Where should I position the bulb? On the roof of the viv and would I need to suspend it to be closer to my beardie? He's only 2 1/2 month old. My current UVB is on the back wall of the 18" tall viv about 12" high. Would it be okay to keep it here? 

Also how often should I supplement his food with multivits containing d3 now I have this bulb? ATM he's getting calcium once daily and multivits twice a week.

Thanks alot!


----------



## 064ldingla (Nov 8, 2009)

i suspend my uv on the roof, but in the middle so its directly above him using two hooks. Also what you are supplementing his food with seems fine, i dust calcium weekdays and nutrobal weekends.


----------



## LeedsAsh (Jul 18, 2011)

How close should he be to the UVB? At the mo its about 9-12" away from him.


----------



## Iguanaquinn (Nov 13, 2010)

Ask arcadiajohn, I wondered thr sane thing about my 3x3x3. He said a 12% will civer the entire viv.

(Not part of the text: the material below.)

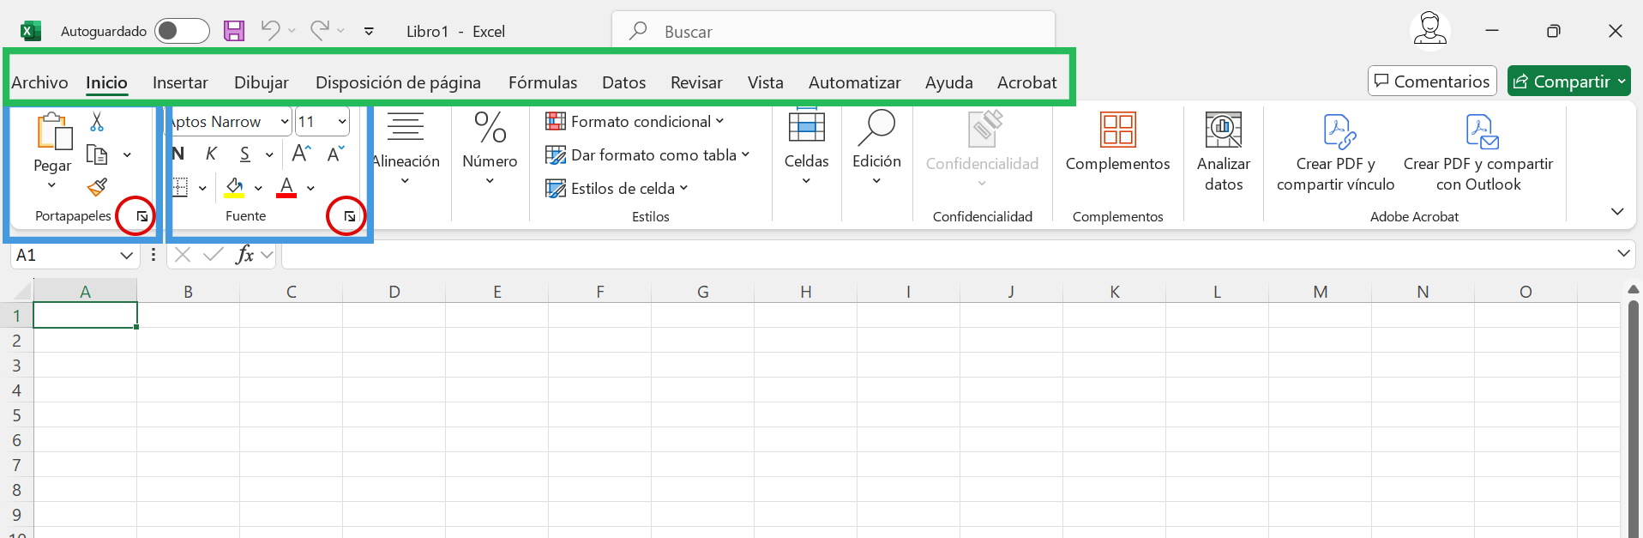Click the Cut scissors icon
The height and width of the screenshot is (538, 1643).
point(97,122)
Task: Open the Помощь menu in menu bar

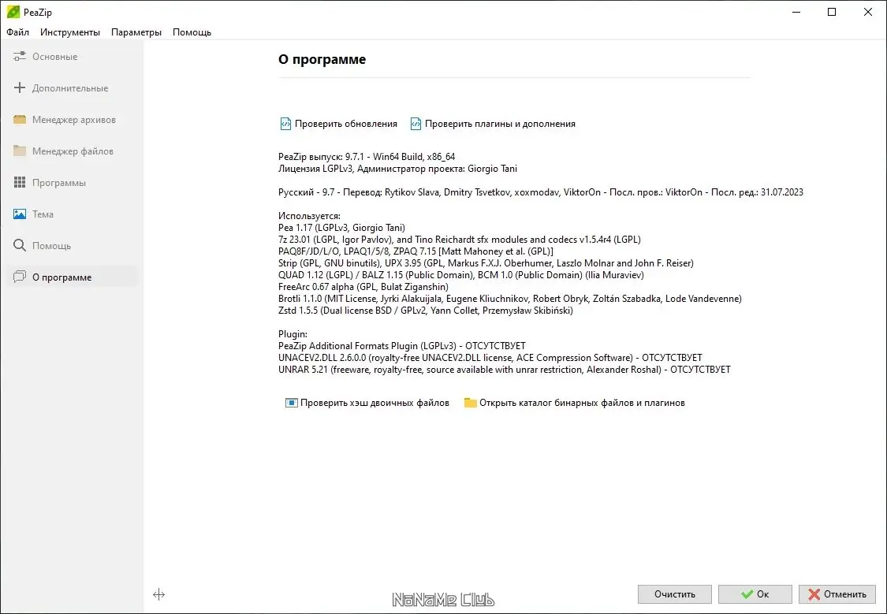Action: click(192, 32)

So the roof should be fine. Use : victory:a reflector though.....


----------



## berbers (May 29, 2010)

ash. said:


> *After reading alot of bad things about the repti glo 10.0 that came with my viv setup for my beardie I've ordered an Arcadia 12% d3 UVB bulb off of livefood*. It should arrive tomorrow and I've just got a couple of questions
> 
> Where should I position the bulb? On the roof of the viv and would I need to suspend it to be closer to my beardie? He's only 2 1/2 month old. My current UVB is on the back wall of the 18" tall viv about 12" high. Would it be okay to keep it here?
> 
> ...


9-12" away from the beardie wioll be fine. aslo there's nothing wrong with exo reptoglo, its just that the arcadia bulbs are much better!


----------



## McToons (May 7, 2011)

I had a conversation with Arcadiajohn on this very subject.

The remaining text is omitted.